I've basically only used Gnome and XFCE, so not sure if there are any KDE specific issues here, but KDE still uses the same *kit (or systemd) infrastructure to let you see disks without needing to su to root...

----------

## deathraccoon

my fstab:

/dev/sr0        /mnt/cdrom         auto           user,noauto

relevant dmesg:

sudo dmesg | grep sr0

[    1.832199] sr 0:0:0:0: [sr0] scsi3-mmc drive: 62x/125x writer dvd-ram cd/rw xa/form2 cdda tray

[    1.832619] sr 0:0:0:0: Attached scsi CD-ROM sr0

[   67.738887] udevd[4093]: timeout 'ata_id --export /dev/sr0'

[   68.253580] udevd[4093]: timeout 'scsi_id --export --whitelisted -d /dev/sr0'

[   68.916313] udevd[4078]: worker [4093] /devices/pci0000:00/0000:00:11.0/ata1/host0/target0:0:0/0:0:0:0/block/sr0 timeout; kill it

[   68.916342] udevd[4078]: seq 1777 '/devices/pci0000:00/0000:00:11.0/ata1/host0/target0:0:0/0:0:0:0/block/sr0' killed

when I say random... I've tried to pin it down to no avail... sometimes when I boot with a disc in the tray, it appears (by appears, I mean in the device notifier and in applications as an optical disc). other times, removing and reinserting the disc makes it appear. and when I do 'mount /dev/sr0 /mnt/cdrom' it will sometimes appear correctly and other times be listed as a loop device by the system. however, I am always able to mount the device manually and access the files from a shell prompt. I have tried different fstab settings, different kernel configurations, even voodoo and witchcraft and nothing sticks.

----------

## eccerr0r

That entry in /etc/fstab should not be there, auto or noauto - it needs to be gone or completely commented out.  If you have it there, it means that udisks is assuming the user (or root) will be handling it and won't touch.

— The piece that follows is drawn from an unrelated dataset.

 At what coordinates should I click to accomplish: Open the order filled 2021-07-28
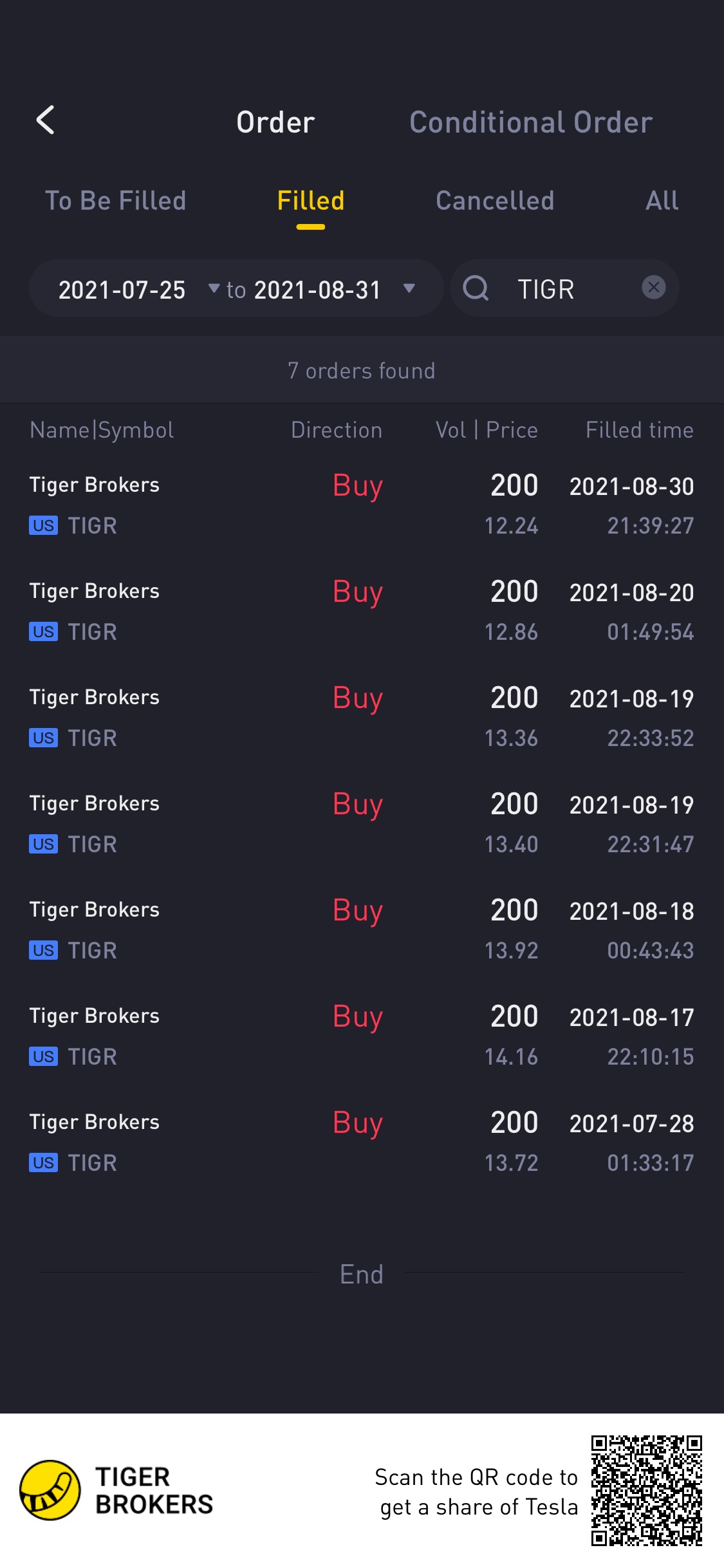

Udisks assumes all removable disks (including USB) that aren't mentioned in /etc/fstab are on console, and if consolekit(or systemd) knows you're at console, it can/will mount for you when they are attached.

----------

## deathraccoon

I removed the fstab entry (side note-- maybe clarify that in the installation handbook?) so, it appeared properly for the next three boots, then returned to it's prior behaviour. this baffles me. I have no experience writing udev rules. it there perhaps something I could do there to rectify the situation?

----------

## deathraccoon

to clarify an earlier statement... my foray into the netherland of systemd was brief and regrettable. I have returned to the fold and won't do that again. however, I will say... that system booted FAST.

----------

## deathraccoon

bought a new drive. problem solved.

----------